The prospects of the Rams or any other team will be moving to LA is none to slim, until they build a decent football only stadium. Not likely to happen in a very liberal tax every thing twice town like LA.


----------



## LA RAM FAN (Aug 4, 2014)

antiquity said:


> 9/11 inside job said:
> 
> 
> > I can be a Rams fan again. this will be the most exciting moment in my life since the raiders moved back to oakland. Everybody remembers how big that was.Just think how big it will be with the Rams back in LA,the second biggest media market in the country? It will be a frenzy.It will dwarf what we saw around the country when the raiders went back to oakland.Back then the raiders moving back to oakland,while it did bring a smile to my face,I couldnt be to happy about it back then with the rams moving away as well.that took away a lot of the excitment and joy i had of the raiders moving back.
> ...



you obviously havent been following their situation in saint louis they have.If you had,you would know its the other way around.slim to none that the rams will stay in saint louis after this season.

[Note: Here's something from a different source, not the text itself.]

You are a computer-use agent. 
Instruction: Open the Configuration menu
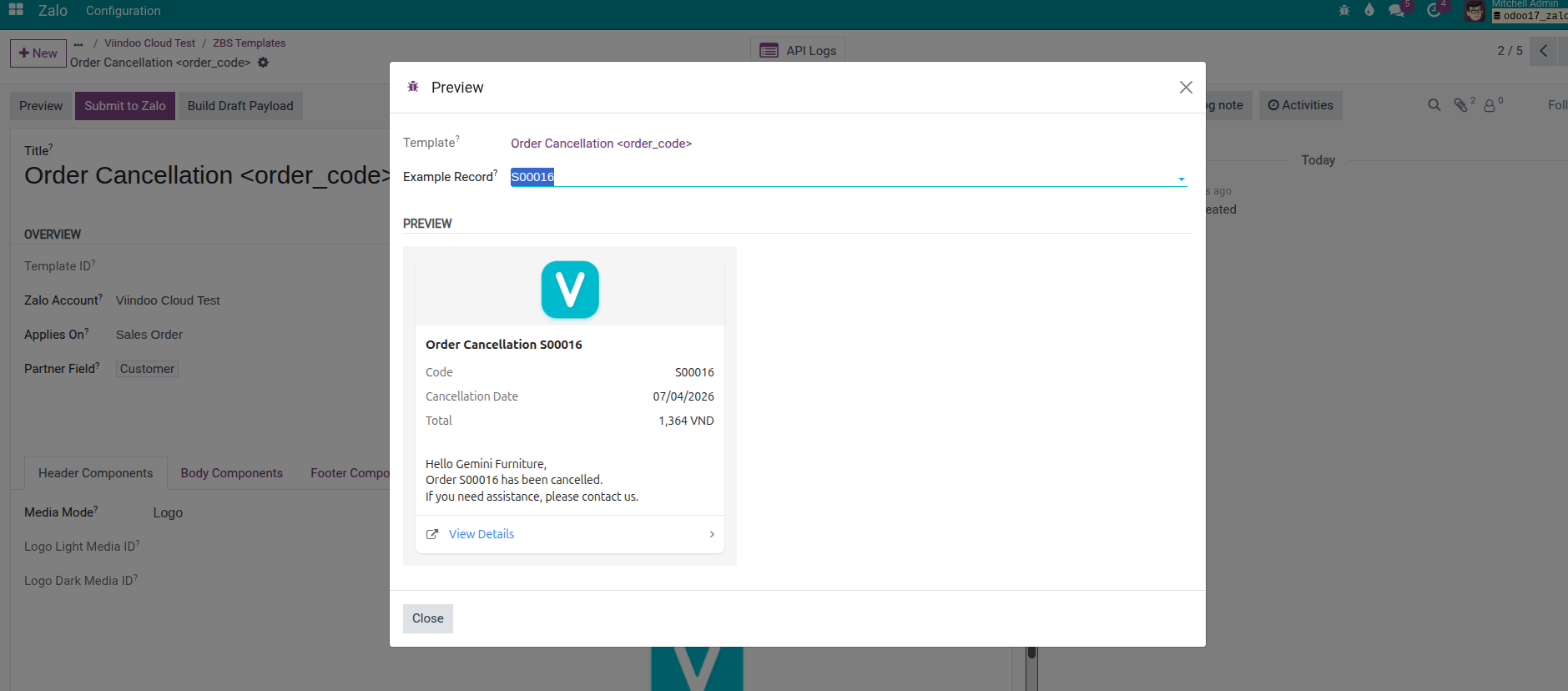pyautogui.click(x=123, y=11)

The saint louis post themselves have  even had to come out and admit that after this season the rams are free to leave if they so choose and thats because in their lease agreement they signed 20 years ago when they moved there,it stated that in 2015 they had to be in the top 3rd tier of stadiums being as sophisticated and advanced as the top 10 stadiums in the NFL. well they arent.

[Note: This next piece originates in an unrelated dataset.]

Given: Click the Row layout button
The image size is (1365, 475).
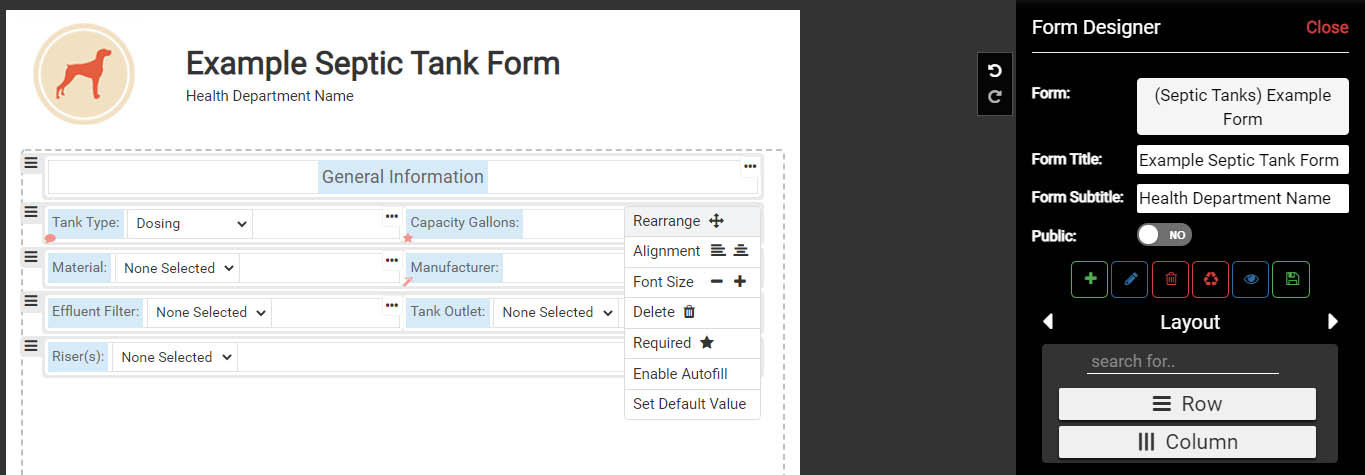Looking at the screenshot, I should tap(1187, 404).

The Rams are asking for 850 million dollars of tax payer money for renovations to the stadium because if you look at it,its a dump when you compare it to all the other NFL facilitys.the city of saint louis is bankrupt,they have only offered a 150 million dollars of what the rams are asking for which the rams rejected since the offer wasnt even close.

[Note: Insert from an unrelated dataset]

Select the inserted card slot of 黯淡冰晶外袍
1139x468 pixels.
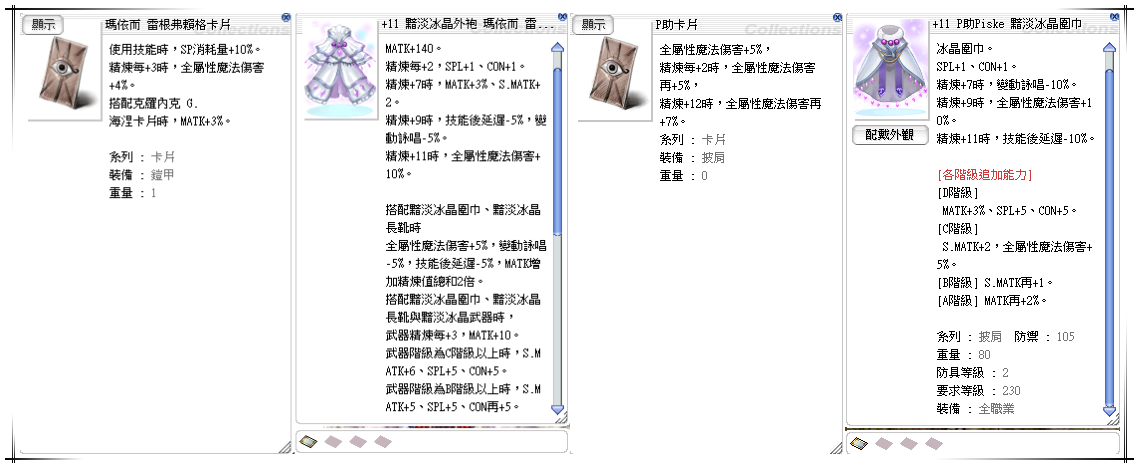pos(309,441)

they have already said they cant raise the money for a new stadium and like i said,the saint louis post has even come out and said they will be a free agent to move after the season if they desire. You obviously havent heard about the owner of the rams land purchase he made out in LA shortly after the superbowl of 60 acres. He obviously made that land purchase in mind to build a new stadium out there. 

True the stadium wont be built and ready to use for a couple years from now but that wont be a problem for them,they will be free to use the LA coliseum or the rose bowl for the next couple years out there while waiting for the new stadium to be built. They just havent made the announcement yet that the rams are moving back because they are going to wait till after the season is over.they know if they make the announcement NOW,what little fans they have out there attending games,there wont be any at all showing up this season. 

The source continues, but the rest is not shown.